Hyperliquid fails to reclaim $27; downside to $19.70 likely
Hyperliquid (HYPE) remains in a bearish market structure after failing to sustain a breakout above the key high-time-frame resistance near $27. Price has closed back below the Point of Control and key moving averages, which have flipped to overhead resistance. Recent retests at the $27–$28 zone produced rejections and weak buying pressure, confirming lower highs and increasing the probability of a downward rotation toward the major support near $19–$19.70. Value-area lows are only marginally defended, and a close below them would heighten downside risk. Traders should treat rallies beneath the $27–$28 zone as corrective unless HYPE decisively reclaims and closes above the Point of Control and moving averages. Short-term implication: elevated probability of a move to ~$19–$19.70; confirmation requires a break and close below value-area low or continued inability to reclaim overhead resistance. A clear reclaim and close above the Point of Control and moving averages would be needed to flip the bias bullish.
Bearish
Both articles describe the same development: HYPE failed to hold a breakout near $27–$28 and traded below the Point of Control and key moving averages, which have flipped to resistance. Technical signs — repeated lower highs and lower lows, weak buying into resistance, marginal defense of value-area lows, and a failed auction — all point to elevated short-term downside risk toward the $19–$19.70 support zone.
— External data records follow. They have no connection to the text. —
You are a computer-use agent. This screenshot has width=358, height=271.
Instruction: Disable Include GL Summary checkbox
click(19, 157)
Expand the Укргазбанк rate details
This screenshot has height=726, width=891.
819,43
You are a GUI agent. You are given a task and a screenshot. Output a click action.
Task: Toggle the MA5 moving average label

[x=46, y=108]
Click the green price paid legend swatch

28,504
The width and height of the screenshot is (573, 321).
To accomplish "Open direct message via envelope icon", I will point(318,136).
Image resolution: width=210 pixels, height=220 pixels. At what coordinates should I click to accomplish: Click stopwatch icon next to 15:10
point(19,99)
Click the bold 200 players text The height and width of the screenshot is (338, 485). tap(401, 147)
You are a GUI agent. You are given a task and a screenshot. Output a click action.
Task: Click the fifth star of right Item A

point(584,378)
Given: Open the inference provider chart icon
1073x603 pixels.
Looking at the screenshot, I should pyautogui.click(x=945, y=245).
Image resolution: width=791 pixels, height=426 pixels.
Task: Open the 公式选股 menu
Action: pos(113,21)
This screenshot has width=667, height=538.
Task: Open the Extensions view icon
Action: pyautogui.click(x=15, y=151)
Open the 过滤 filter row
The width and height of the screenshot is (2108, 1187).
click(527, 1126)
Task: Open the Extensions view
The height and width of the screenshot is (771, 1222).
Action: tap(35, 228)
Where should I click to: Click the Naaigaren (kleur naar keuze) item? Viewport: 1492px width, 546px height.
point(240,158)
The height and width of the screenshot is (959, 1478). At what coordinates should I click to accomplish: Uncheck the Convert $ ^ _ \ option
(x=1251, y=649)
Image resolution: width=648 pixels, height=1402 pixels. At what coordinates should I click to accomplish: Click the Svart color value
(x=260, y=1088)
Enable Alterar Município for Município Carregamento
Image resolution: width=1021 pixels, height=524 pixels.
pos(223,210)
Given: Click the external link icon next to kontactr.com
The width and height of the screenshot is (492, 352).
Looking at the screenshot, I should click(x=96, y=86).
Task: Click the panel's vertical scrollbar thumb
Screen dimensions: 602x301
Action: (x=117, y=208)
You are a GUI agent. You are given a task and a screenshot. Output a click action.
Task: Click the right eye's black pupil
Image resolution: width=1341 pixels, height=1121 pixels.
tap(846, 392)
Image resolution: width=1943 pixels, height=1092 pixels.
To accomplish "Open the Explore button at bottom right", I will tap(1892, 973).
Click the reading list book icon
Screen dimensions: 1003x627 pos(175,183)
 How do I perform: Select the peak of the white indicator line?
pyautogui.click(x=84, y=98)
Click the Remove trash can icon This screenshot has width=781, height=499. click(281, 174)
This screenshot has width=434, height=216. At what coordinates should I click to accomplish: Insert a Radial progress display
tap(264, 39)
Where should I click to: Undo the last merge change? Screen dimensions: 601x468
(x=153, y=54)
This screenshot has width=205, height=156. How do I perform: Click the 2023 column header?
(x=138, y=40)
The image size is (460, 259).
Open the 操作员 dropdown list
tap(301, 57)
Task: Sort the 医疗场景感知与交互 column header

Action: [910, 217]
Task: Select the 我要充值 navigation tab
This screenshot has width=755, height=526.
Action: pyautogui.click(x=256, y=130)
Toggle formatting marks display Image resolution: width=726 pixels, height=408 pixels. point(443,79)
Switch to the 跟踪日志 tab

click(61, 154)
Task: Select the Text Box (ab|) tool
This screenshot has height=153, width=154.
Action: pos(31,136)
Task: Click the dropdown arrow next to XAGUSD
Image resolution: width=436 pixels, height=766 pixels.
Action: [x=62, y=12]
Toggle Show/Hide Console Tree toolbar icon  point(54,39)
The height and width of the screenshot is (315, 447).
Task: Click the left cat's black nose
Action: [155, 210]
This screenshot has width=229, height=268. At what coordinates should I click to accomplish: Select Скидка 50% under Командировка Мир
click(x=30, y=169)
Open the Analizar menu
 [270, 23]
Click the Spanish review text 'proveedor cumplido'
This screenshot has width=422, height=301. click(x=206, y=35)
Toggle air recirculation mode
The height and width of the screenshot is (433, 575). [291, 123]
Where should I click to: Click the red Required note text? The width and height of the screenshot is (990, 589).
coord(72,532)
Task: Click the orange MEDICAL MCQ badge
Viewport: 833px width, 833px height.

For traders this implies a higher probability of continuation rather than reversal: rallies under $27–$28 should be treated as corrective selling opportunities unless price decisively reclaims and closes above the Point of Control and the moving averages. If HYPE breaks and closes below the value-area low, selling momentum could accelerate, increasing the pace and scope of the decline. Conversely, a sustained reclaim and daily close above the Point of Control and moving averages would be required to invalidate the bearish structure and shift the bias bullish. Given current structure and volume behavior, the immediate impact is adverse for HYPE price action, with medium-term outlook remaining dependent on whether demand appears near the $19 support area.